[Records excerpted from a collection]
★ ★ ★ ★ ★
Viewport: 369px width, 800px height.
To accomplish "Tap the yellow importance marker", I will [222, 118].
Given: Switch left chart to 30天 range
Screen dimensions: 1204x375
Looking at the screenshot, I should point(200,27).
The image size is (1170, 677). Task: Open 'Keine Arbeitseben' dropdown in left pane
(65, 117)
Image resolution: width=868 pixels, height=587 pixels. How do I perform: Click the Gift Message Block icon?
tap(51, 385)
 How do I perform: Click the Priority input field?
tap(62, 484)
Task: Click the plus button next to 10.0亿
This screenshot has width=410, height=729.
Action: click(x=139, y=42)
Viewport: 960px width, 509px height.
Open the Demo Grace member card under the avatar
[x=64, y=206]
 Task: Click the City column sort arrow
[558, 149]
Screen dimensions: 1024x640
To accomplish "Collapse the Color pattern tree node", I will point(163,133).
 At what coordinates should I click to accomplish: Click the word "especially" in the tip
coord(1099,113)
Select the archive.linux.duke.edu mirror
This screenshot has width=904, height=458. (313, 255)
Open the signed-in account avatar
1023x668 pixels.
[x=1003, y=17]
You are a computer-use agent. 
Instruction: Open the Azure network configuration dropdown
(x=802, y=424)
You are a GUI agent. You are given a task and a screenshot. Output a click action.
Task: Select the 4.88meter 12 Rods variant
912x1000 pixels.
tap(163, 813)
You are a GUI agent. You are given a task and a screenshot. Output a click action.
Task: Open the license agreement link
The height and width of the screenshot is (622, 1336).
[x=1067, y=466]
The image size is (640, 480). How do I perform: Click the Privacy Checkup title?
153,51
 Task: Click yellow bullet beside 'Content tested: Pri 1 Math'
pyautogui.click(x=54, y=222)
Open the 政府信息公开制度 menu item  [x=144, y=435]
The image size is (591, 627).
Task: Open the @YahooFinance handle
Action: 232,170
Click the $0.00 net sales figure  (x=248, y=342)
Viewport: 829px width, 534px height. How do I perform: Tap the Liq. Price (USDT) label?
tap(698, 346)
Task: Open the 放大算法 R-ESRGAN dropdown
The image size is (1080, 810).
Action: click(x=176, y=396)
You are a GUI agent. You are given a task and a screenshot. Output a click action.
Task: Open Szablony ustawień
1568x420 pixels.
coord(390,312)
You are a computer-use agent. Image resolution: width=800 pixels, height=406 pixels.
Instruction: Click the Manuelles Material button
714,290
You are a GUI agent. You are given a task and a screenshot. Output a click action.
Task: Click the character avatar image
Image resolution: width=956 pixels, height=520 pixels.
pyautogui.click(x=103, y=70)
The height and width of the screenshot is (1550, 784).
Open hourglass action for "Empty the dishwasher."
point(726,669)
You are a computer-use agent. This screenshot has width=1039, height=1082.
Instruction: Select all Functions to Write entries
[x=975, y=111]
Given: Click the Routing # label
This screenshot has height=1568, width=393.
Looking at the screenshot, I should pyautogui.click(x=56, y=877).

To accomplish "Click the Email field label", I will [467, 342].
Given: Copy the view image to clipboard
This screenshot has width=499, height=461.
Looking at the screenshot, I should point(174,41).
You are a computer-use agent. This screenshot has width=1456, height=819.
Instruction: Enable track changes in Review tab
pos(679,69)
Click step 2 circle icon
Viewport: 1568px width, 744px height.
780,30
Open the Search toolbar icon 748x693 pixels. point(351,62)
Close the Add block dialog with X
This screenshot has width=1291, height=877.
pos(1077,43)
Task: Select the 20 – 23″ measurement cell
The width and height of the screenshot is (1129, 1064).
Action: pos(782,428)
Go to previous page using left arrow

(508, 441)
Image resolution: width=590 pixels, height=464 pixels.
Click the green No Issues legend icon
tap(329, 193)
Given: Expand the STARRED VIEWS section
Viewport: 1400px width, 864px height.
★ ★ ★ ★ ★
▸ **Your assignment**
All lines from the one containing "Image resolution: width=956" through the end of the data, and no others, are to be given again word for word.

▸ **The answer**
Image resolution: width=956 pixels, height=520 pixels.
pyautogui.click(x=103, y=70)
The height and width of the screenshot is (1550, 784).
Open hourglass action for "Empty the dishwasher."
point(726,669)
You are a computer-use agent. This screenshot has width=1039, height=1082.
Instruction: Select all Functions to Write entries
[x=975, y=111]
Given: Click the Routing # label
This screenshot has height=1568, width=393.
Looking at the screenshot, I should pyautogui.click(x=56, y=877).

To accomplish "Click the Email field label", I will [467, 342].
Given: Copy the view image to clipboard
This screenshot has width=499, height=461.
Looking at the screenshot, I should point(174,41).
You are a computer-use agent. This screenshot has width=1456, height=819.
Instruction: Enable track changes in Review tab
pos(679,69)
Click step 2 circle icon
Viewport: 1568px width, 744px height.
780,30
Open the Search toolbar icon 748x693 pixels. point(351,62)
Close the Add block dialog with X
This screenshot has width=1291, height=877.
pos(1077,43)
Task: Select the 20 – 23″ measurement cell
The width and height of the screenshot is (1129, 1064).
Action: pos(782,428)
Go to previous page using left arrow

(508, 441)
Image resolution: width=590 pixels, height=464 pixels.
Click the green No Issues legend icon
tap(329, 193)
Given: Expand the STARRED VIEWS section
Viewport: 1400px width, 864px height.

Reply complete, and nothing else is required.